** Cardiovascular Endurance. What is it? How do you improve it? What are its benefits?

It is the ability of the heart and lungs to supply oxygen to the working muscles during continuous exercise and is measured in ‘Vo2 max’. VO2 max is defined by Wilmore et al. (1994) as “the highest rate of oxygen consumption attainable during maximal or exhaustive exercise. It’s improved by increasing the intensity of the exercise.

A regular comment and query from circuit participants is “I walk a couple of times a week. Is it beneficial, or how beneficial is it”. ?

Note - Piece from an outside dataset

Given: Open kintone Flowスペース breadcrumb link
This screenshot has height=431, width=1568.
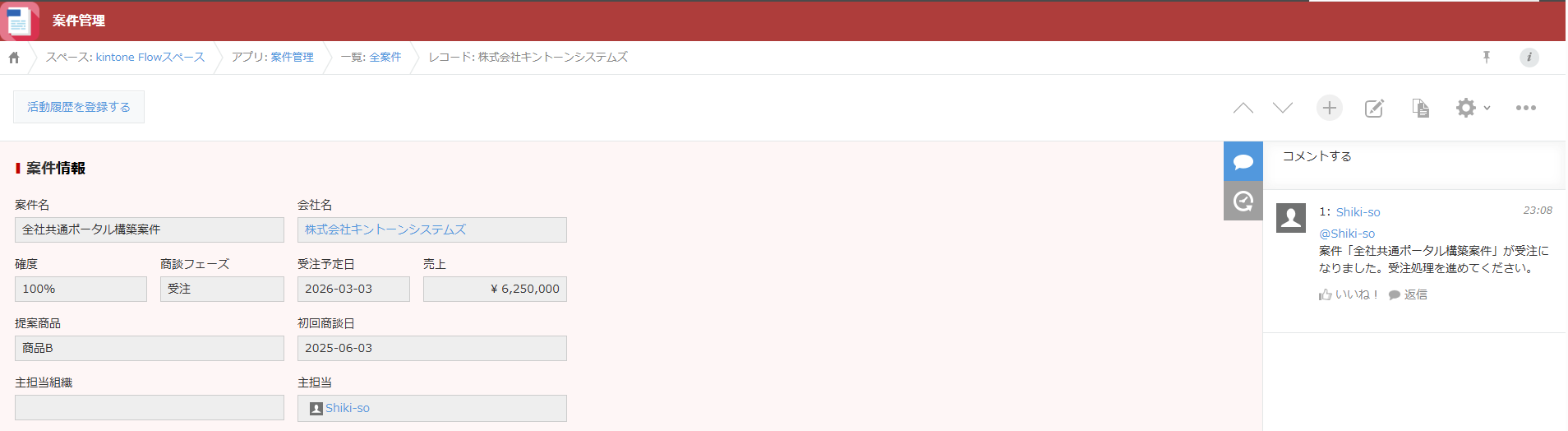Looking at the screenshot, I should click(x=150, y=57).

Walking a couple of times a week will have a cardiovascular benefit for the first few weeks of the start of an exercise programme. However, if you are walking at the same pace after a number of weeks, then you are unlikely to improve your fitness levels, Bone Mineral is unlikely to be maintained, and the cardiovascular benefits will be negligible or non-existent

Walking on hilly ground or breaking into a jog from time to time will increase your heart rate and will improve your cardiovascular endurance as will any controlled physical activity, or participation in an exercise class that moves from Low to Medium to High intensity and back, causing your heart rate to rise and fall in a controlled way during the activity, but impact exercise (any activity that creates a bone building stimulas) like skipping, dancing, running, circuit training, will help maintain your bone mineral density, especially for Women post menopause, and Men over 65 years.

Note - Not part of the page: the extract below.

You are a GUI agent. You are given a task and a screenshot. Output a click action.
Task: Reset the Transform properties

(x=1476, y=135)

The Photos from part of the Thursday Circuit training Class of Feb 28th 2017 show one method of raising the heart rate in to its anaerobic state; that is somewhere between 75% and 90% on average, of one’s maximum heart rate,
Interval training that includes short bursts of high intensity, sandwiched between bouts of lower intensity at a 3/1 and 2/1 ratio,
e.g 30 seconds slow, 10 seconds fast, and 20 seconds slow, 10 seconds fast, or whatever frequency and duration suits the type of training involved, will improve your cardiovascular endurance.

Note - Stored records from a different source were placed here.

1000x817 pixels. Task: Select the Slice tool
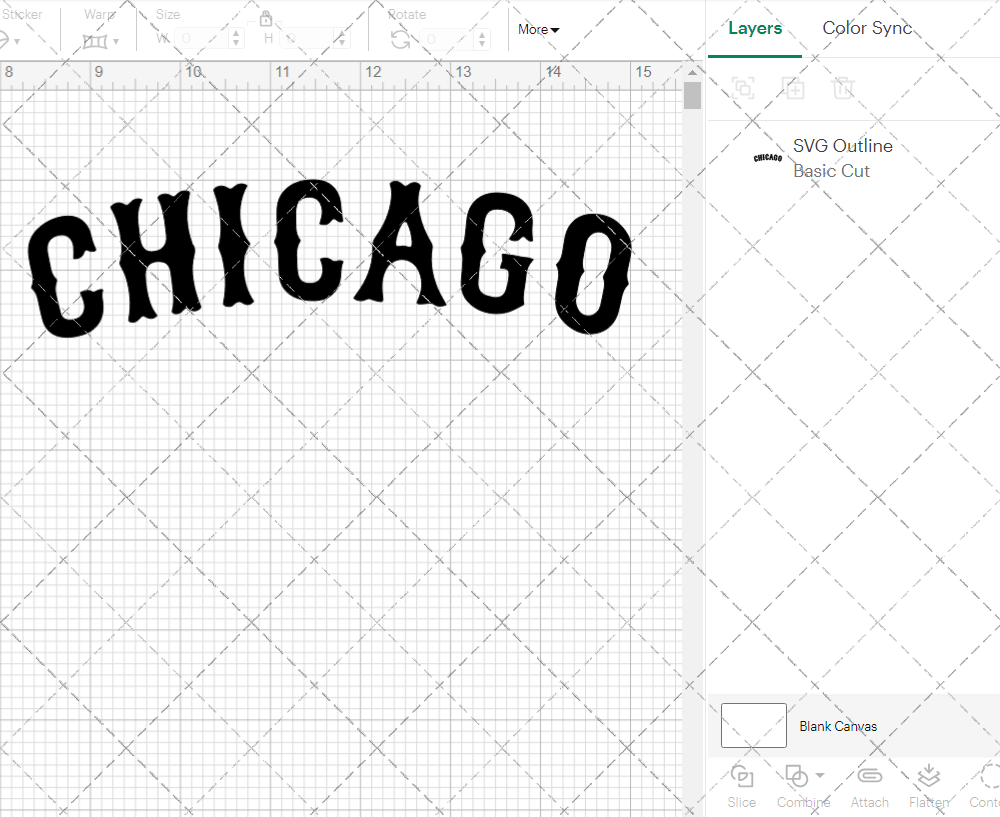741,785
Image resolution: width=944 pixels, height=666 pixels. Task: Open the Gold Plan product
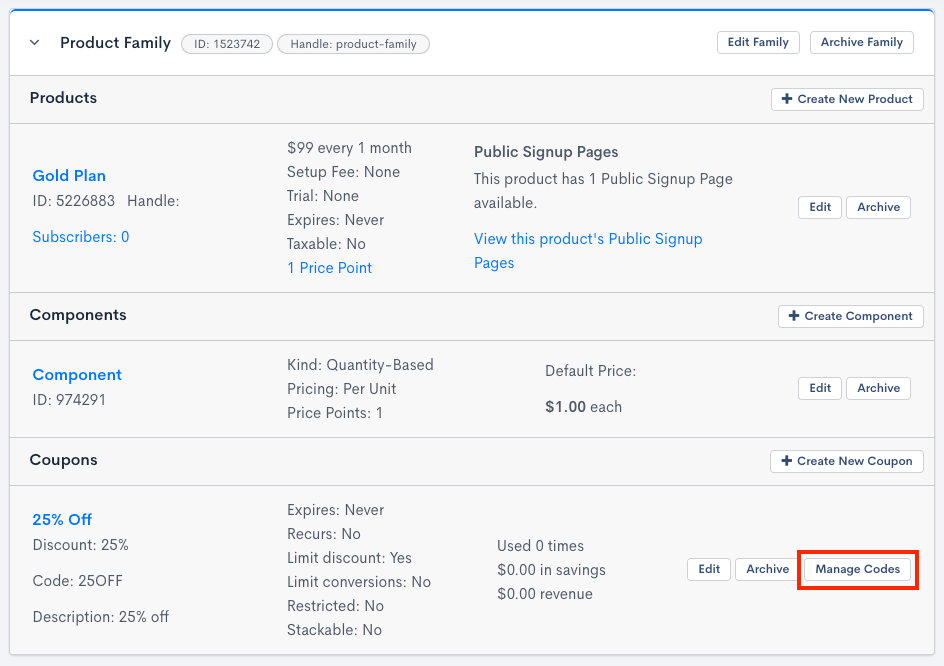point(69,175)
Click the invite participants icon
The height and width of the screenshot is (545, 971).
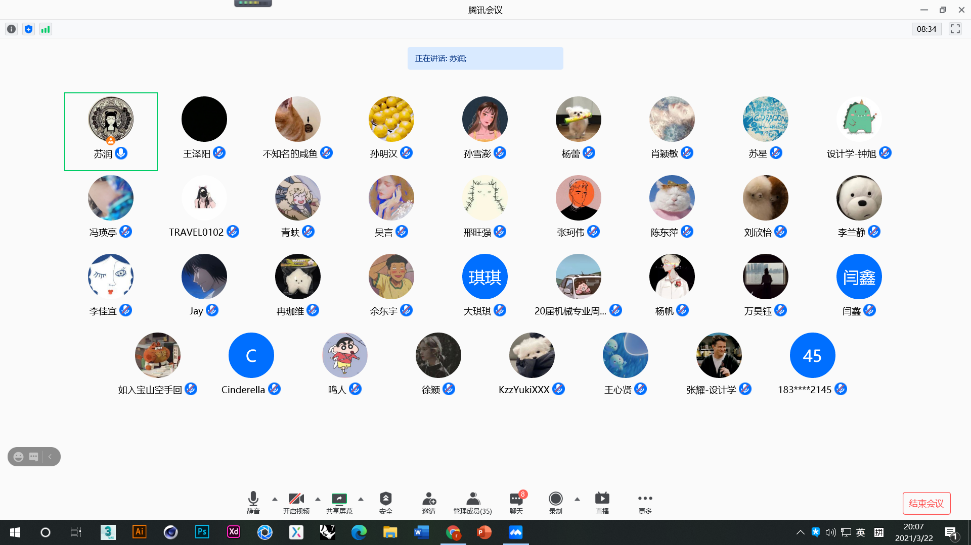pos(428,500)
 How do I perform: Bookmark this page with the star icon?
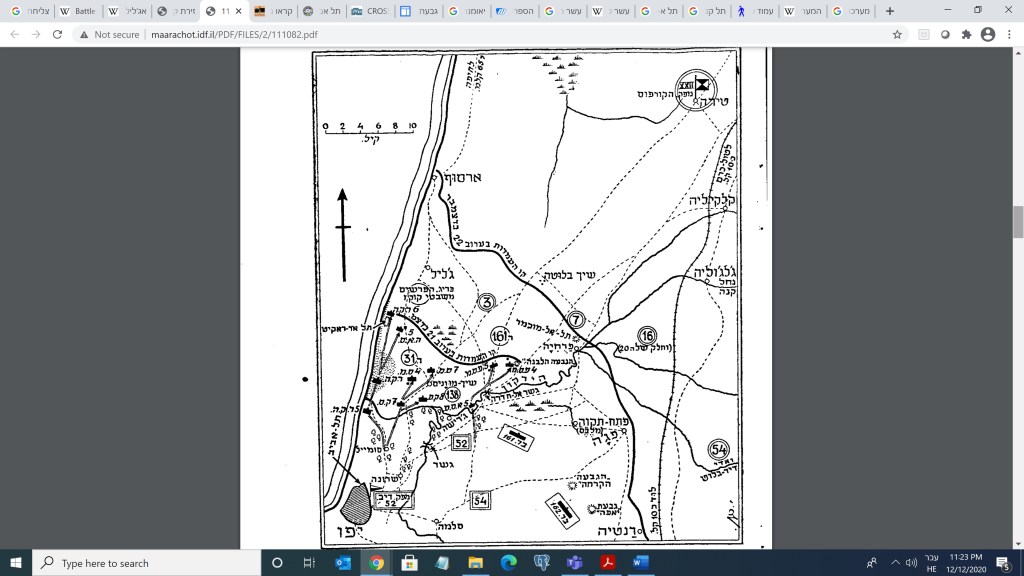[897, 34]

Another example would be starting an exercise programme that included walking, after YEARS of a sedentary lifestyle. After warming up, walk faster/briskly for xx duration and then more slowly at yyy duration. You can use the 3/1 and 2/1 ratio principle; e.g, slow for 3 minutes, fast for 1 minute, etc, etc.

The closer your heart rate moves towards your average anaerobic state during your exercise, the greater the cardiovascular benefits,  and beneficial long term effects of exercise.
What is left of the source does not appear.